Pure maths, physics, logic (braingames.ru): non-trade-related brain games - page 21

 
Mischek:

Ahh, we've been cheated. The problem is a ball, the answer is a spring.

You can't trust anyone, no one.

Do you know anyone with perfectly elastic balls?

We'll throw bricks at them.

Skolkovo, my ass!

 
Mischek:

Ahh, we've been cheated. The problem is a ball, the answer is a spring.

Well, you can't trust anyone, no one.

Suppose someone sits on a perfectly elastic body. Will it bend more on the impact side or will it bend evenly (from below as well)?

A real ball will deflect more on the impact side. But he told me that it is not perfectly elastic :)

 

Shit. I guess you could replace the ball with a spring in this case. Let's leave the brick alone for now.

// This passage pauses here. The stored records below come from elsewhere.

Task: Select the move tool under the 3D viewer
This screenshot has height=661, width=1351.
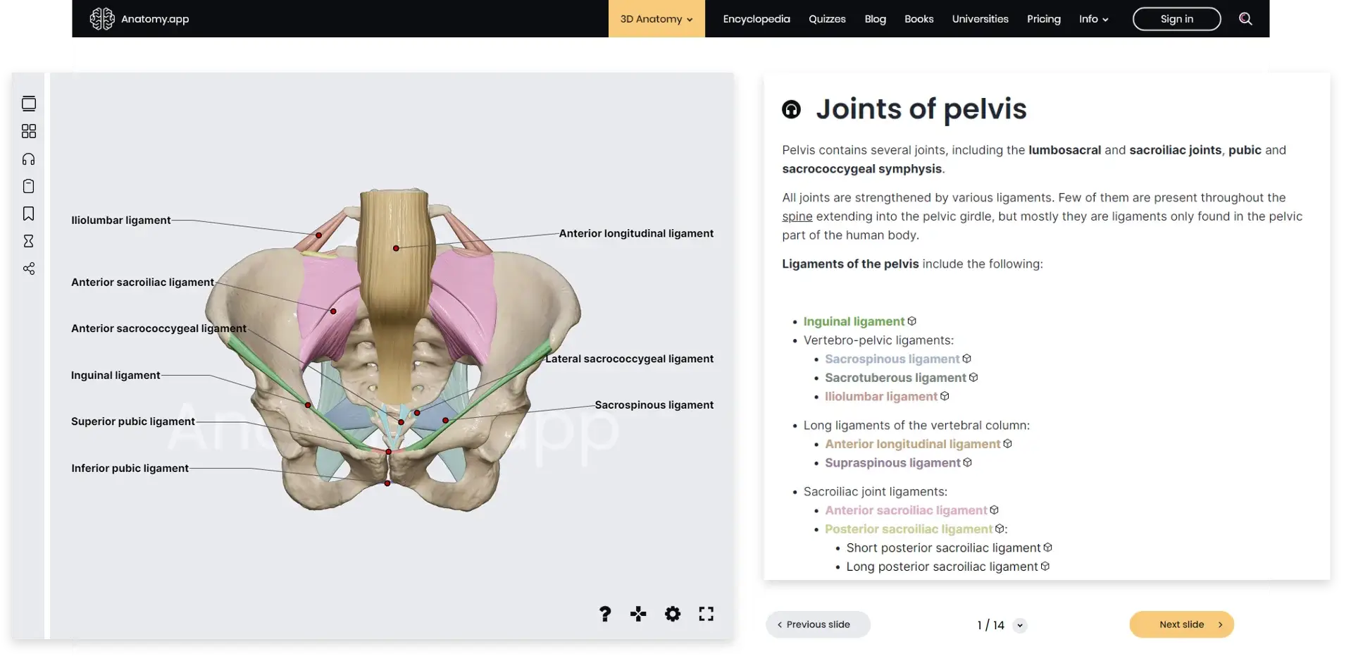Action: [637, 614]
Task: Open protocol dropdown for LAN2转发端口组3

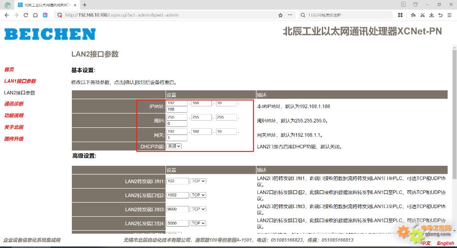Action: [198, 209]
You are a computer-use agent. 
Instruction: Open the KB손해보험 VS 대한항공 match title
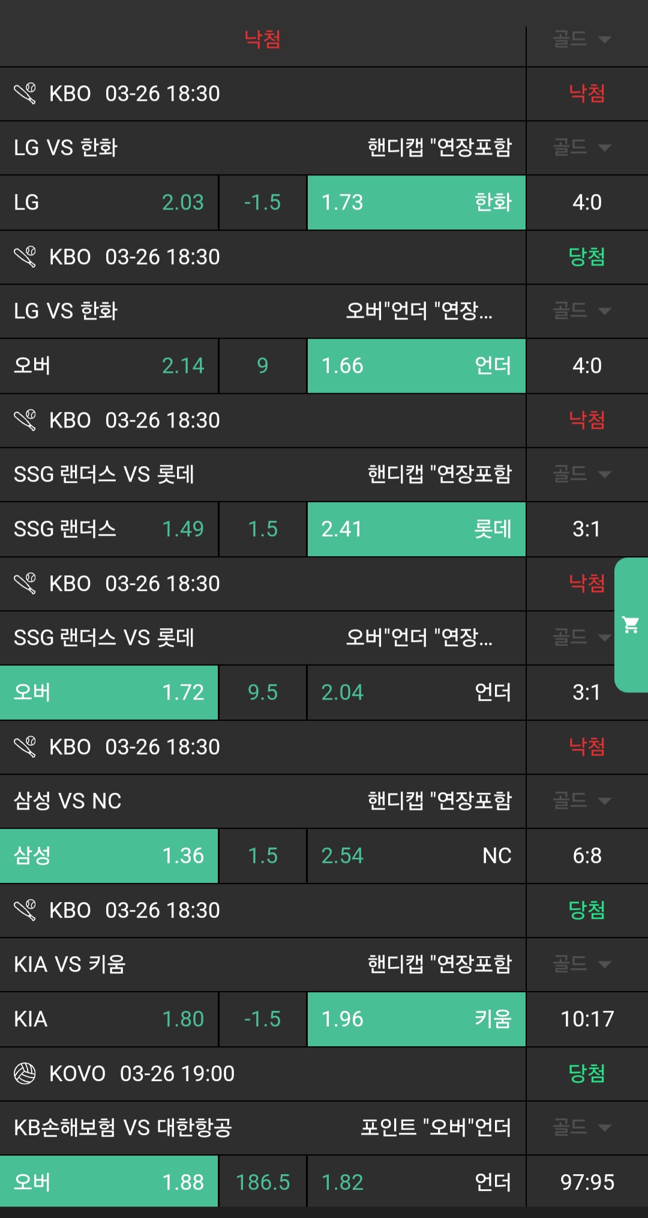click(x=123, y=1127)
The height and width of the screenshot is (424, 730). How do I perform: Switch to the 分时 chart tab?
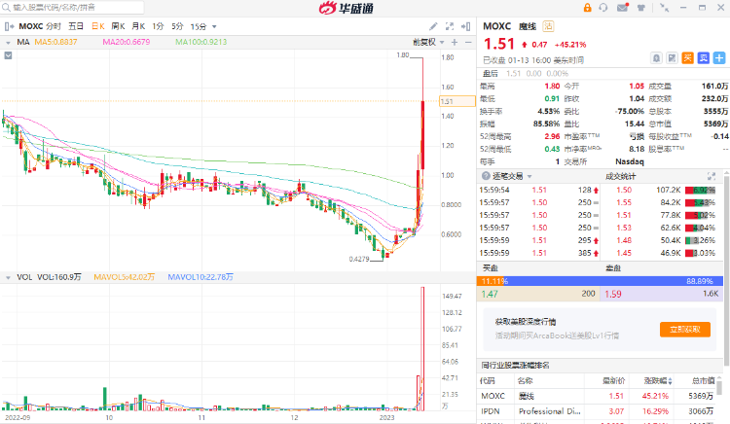(x=54, y=26)
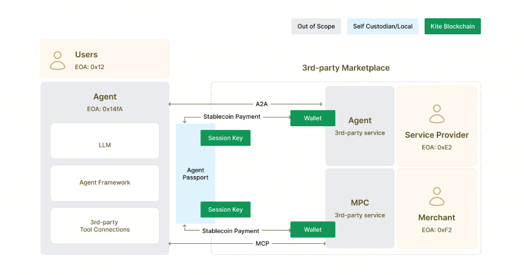Select the Agent Framework box
524x275 pixels.
click(x=105, y=183)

Yes, the ball can't be squeezed, ( stretched ) But squeezing the ball and the spring with the same force we have the same potential.

The spring realizes its potential, it will bounce when it expands. But the ball will not give its potential to heat. After compression the ball will bounce after receiving inertia of some part of its mass.

 
Contender:

Do you know anyone with perfectly elastic balls?

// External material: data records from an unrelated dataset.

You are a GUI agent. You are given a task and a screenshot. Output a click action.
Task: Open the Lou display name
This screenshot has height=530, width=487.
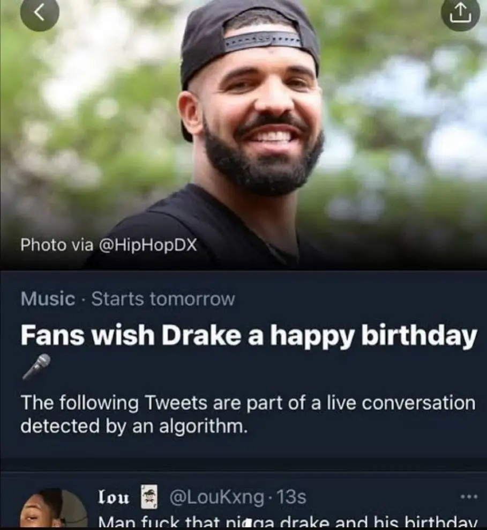click(x=115, y=497)
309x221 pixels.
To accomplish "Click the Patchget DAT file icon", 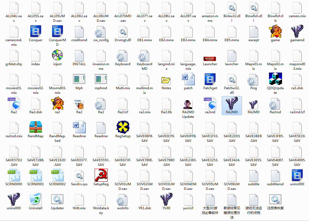I will [x=210, y=80].
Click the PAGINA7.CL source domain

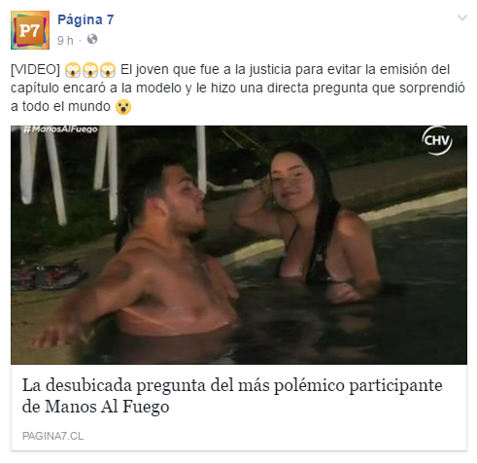[52, 436]
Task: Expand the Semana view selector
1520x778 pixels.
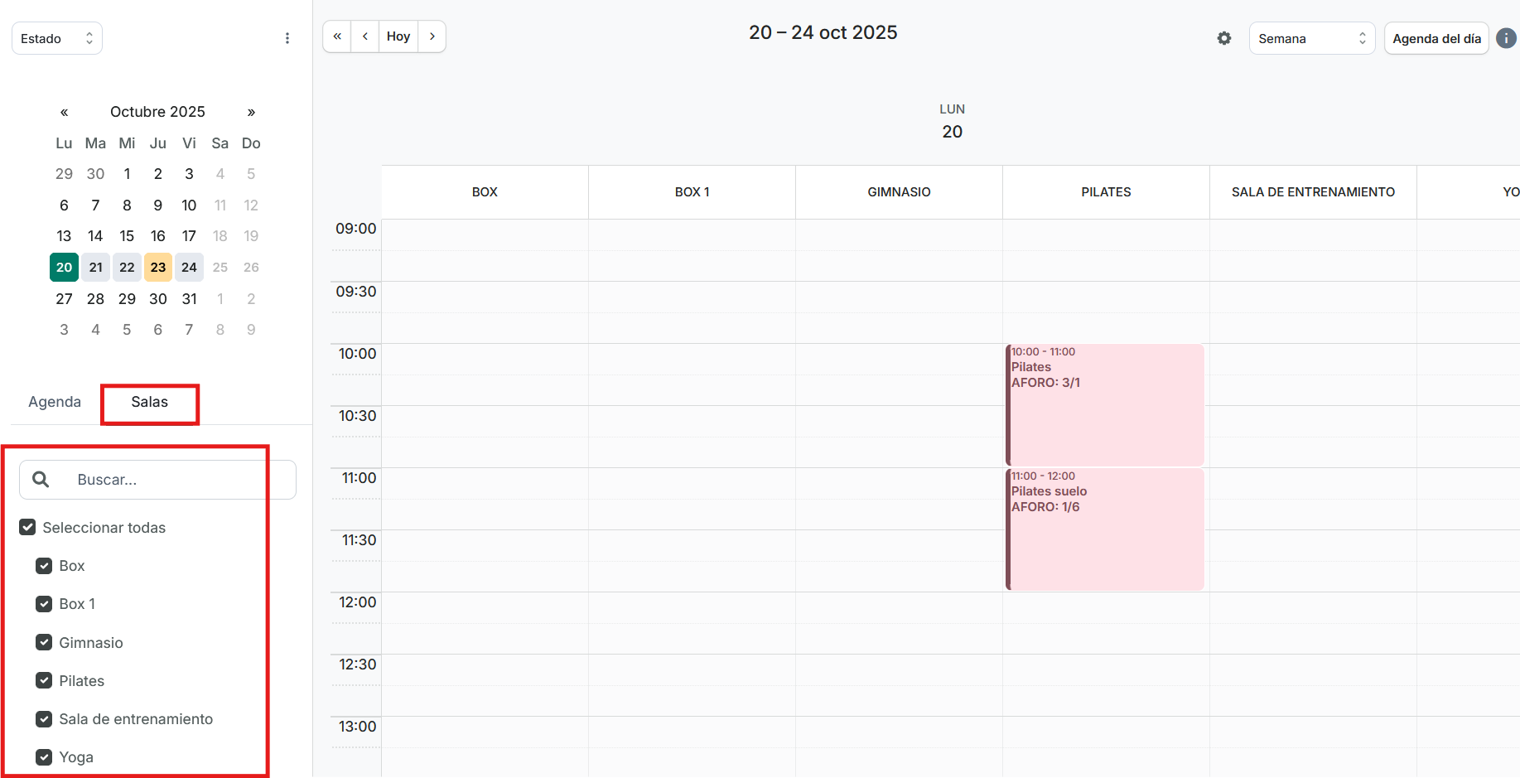Action: click(1311, 39)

We'll throw bricks at them.

Skolkovo, fuck!

You can't ask for a brick without a rectal-thermal decoder.
 
deep7:

Suppose someone sat on a perfectly elastic body.

(( it happened.

 
Mischek:

(( it's been a while.


The picture clearly depicts the problem. An "absolutely elastic body" became a perfectly flat body, and a "brick" jumped up almost a metre))
 
Mathemat:A brick falls on a perfectly elastic ball from a height of 1 metre and bounces back almost 1 metre. How high will the ball bounce?
A little bit in the ground ))
 

Actually, the assumption that the ball deforms symmetrically makes sense, doesn't it?

And then it's simple.

I experimented with a 1.5-cup of beer and a tennis ball - it seems to be true ))

 

The bounce height of the ball is 0m, assuming that both the ball and the brick are perfectly elastic. Or rather, if the bounce height is "almost 1m", then the bounce height of the ball is "almost 0".

Almost, because there seems to be dissipation of energy.

A perfectly elastic body is incompressible.

 
joo:

ZZZ Absolutely elastic body is incompressible.

It's your fantasy. It can be compressible and incompressible.

And the height is non-zero anyway, i.e. some of the energy has gone into it. And there is already a solution.

I don't know how valid it is if the ball is inhomogeneous, but maybe even that doesn't matter.